Twitter is finally cracking down on bots - LearnerHerzog
https://techcrunch.com/2018/02/22/twitter-is-finally-cracking-down-on-bots/
======
merricksb
Active discussion:

[https://news.ycombinator.com/item?id=16434875](https://news.ycombinator.com/item?id=16434875)

------
ljoshua
That all seems pretty reasonable, mainly geared towards reducing coordinated
amplification of content and not just about taking down bots. The original
Twitter dev post [1] lays it out quite clearly.

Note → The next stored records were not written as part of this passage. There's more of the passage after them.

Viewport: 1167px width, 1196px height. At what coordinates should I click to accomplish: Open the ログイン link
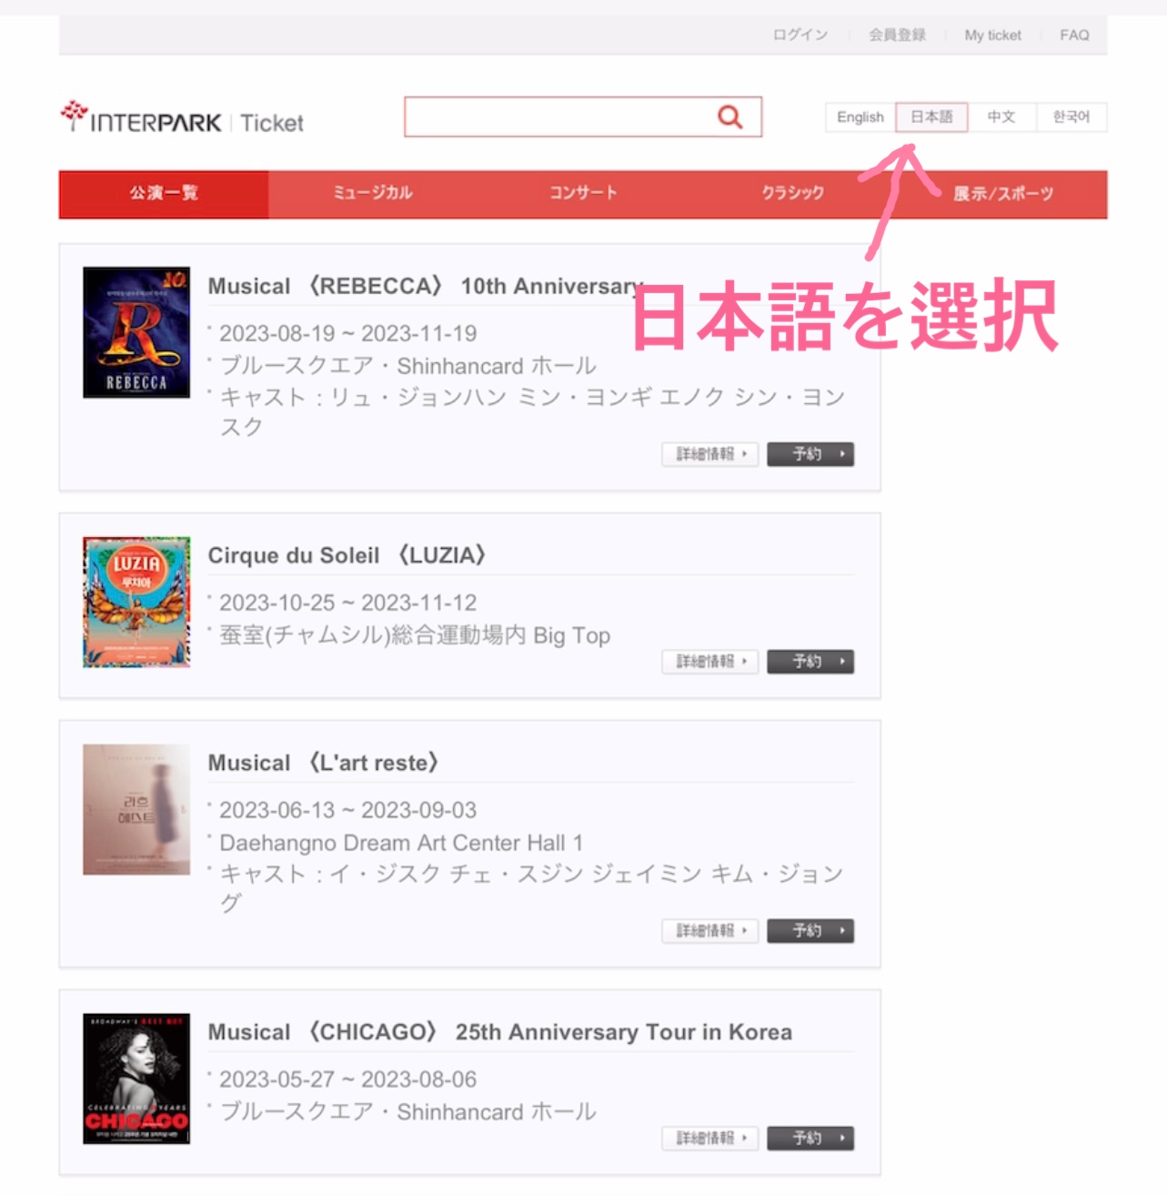point(800,35)
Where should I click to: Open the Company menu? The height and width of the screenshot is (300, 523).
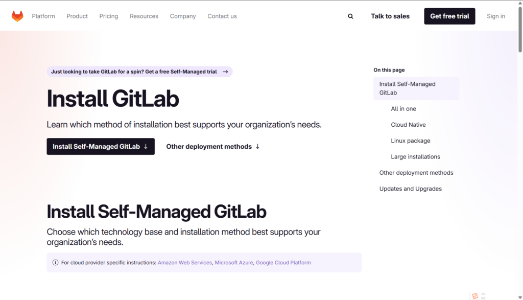(183, 16)
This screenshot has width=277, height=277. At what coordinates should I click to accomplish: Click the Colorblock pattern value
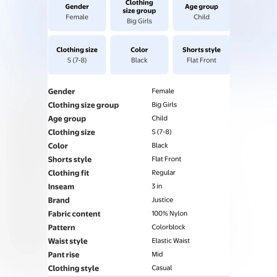click(168, 227)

I run a single bot for myself [2] that takes the tweets of one (hilarious)
account and either retweets them or slightly modifies the original content and
tweets that out. This seems to fall in line with what Twitter is now
recommending: retweet instead of copy and paste content to multiple accounts,
and do not massively coordinate across many accounts.

[1]:
[https://blog.twitter.com/developer/en_us/topics/tips/2018/au...](https://blog.twitter.com/developer/en_us/topics/tips/2018/automation-
and-the-use-of-multiple-accounts.html)

[2]: [https://github.com/jlyman/CleanIve](https://github.com/jlyman/CleanIve)

------
f055
What about social media marketing? Services like buffer and hootsuite, or
enterprise solutions that many tech companies use? Plenty of them have
multiple accounts (like Twitter, Google, Microsoft, Apple, Facebook and
more...) and share similar or same tweets among them. It's a very grey area –
if the tweet has different text but the same message, is it ok with the
guidelines or not? Let's take Twitter for example:
[https://twitter.com/TwitterAPI/status/966367370708176897](https://twitter.com/TwitterAPI/status/966367370708176897)
[https://twitter.com/TweetDeck/status/966380629674700800](https://twitter.com/TweetDeck/status/966380629674700800)

------
jordigh
I don't know if it will catch on or what will happen to it if it will, but
Mastodon right now is a wonderful place of "censorship" that I'm really
enjoying (@JordiGH@mathstodon.xyz in case anyone wants to say hi). I hope they
also figure out how to censor bots should they ever become a large enough
target to attract them.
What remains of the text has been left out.